Alternatively, B2 contends that VStock made this statement “with a high
degree of recklessness knowing that it did not know and could not know
whether it had all of the necessary documents without further inquiry, thus
presenting a danger of misleading . . . so obvious that VStock must have been
aware of it.” Id. at 24.
B2 offers two theories to support an inference of scienter. First, it
argues that Donohue, VStock’s representative, must have known the terms
of the SPA, and therefore could not have possibly believed that whatever
forms he received matched the transactions spelled out in the SPA. However,
the allegation that Donohue knew the SPA’s terms is made on information
and belief, and B2 adds nothing to the mix that demonstrates that Donohue
in fact possessed such knowledge. 2
B2’s second argument is somewhat more persuasive. It argues that
Donohue should have known that whatever documents he received did not
match the description of the four items that Trabelsi claimed to have sent.

#### [SUPPLIED DATA]
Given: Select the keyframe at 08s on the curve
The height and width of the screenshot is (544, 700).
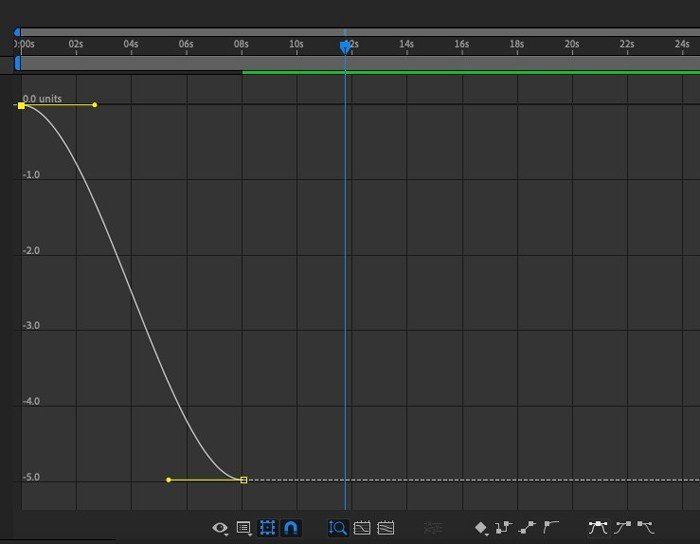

#### [TASKS FOR THIS EXERCISE]
(a) Reproduce the passage from the excerpt on B2's claims against VStock, from "B2 offers two" up to and including "to have sent.".
(b) In the excerpt on B2's claims against VStock, restate the paragraph beginning "B2 offers two theories" more briefly, keeping its main facts.
(c) Pick up the excerpt on B2's claims against VStock after its final sentence and keep writing.

#### [RESULTS OF THE TASKS]
(a)
B2 offers two theories to support an inference of scienter. First, it
argues that Donohue, VStock’s representative, must have known the terms
of the SPA, and therefore could not have possibly believed that whatever
forms he received matched the transactions spelled out in the SPA. However,
the allegation that Donohue knew the SPA’s terms is made on information
and belief, and B2 adds nothing to the mix that demonstrates that Donohue
in fact possessed such knowledge. 2
B2’s second argument is somewhat more persuasive. It argues that
Donohue should have known that whatever documents he received did not
match the description of the four items that Trabelsi claimed to have sent.

(b) B2 gives two theories to support an inference of scienter. The first is that Donohue, VStock's representative, must have known the SPA's terms, so he could not have believed that the forms he received matched the transactions the SPA described. However, this allegation is made only on information and belief, and B2 offers nothing showing that Donohue actually had that knowledge.

(c)
Evaluating this argument is complicated by the fact that it is not clear
precisely what Trabelsi sent to Donohue. The parties are in agreement that
Donohue received a form, dated February 5, 2016, that purported to transfer
9.5 million shares from Trabelsi’s account at “Interactive Brokerage” into
Telsi’s name. That transaction matches the first item in Trabelsi’s email —
documentation to “transfer 9.5 million in stocks from interactive brokerage.”
Similarly, to the extent that B2 suggests that VStock was deliberately
conspiring with Trabelsi to defraud B2, no facts have been plead that would
make this allegation plausible, much less “cogent and compelling.”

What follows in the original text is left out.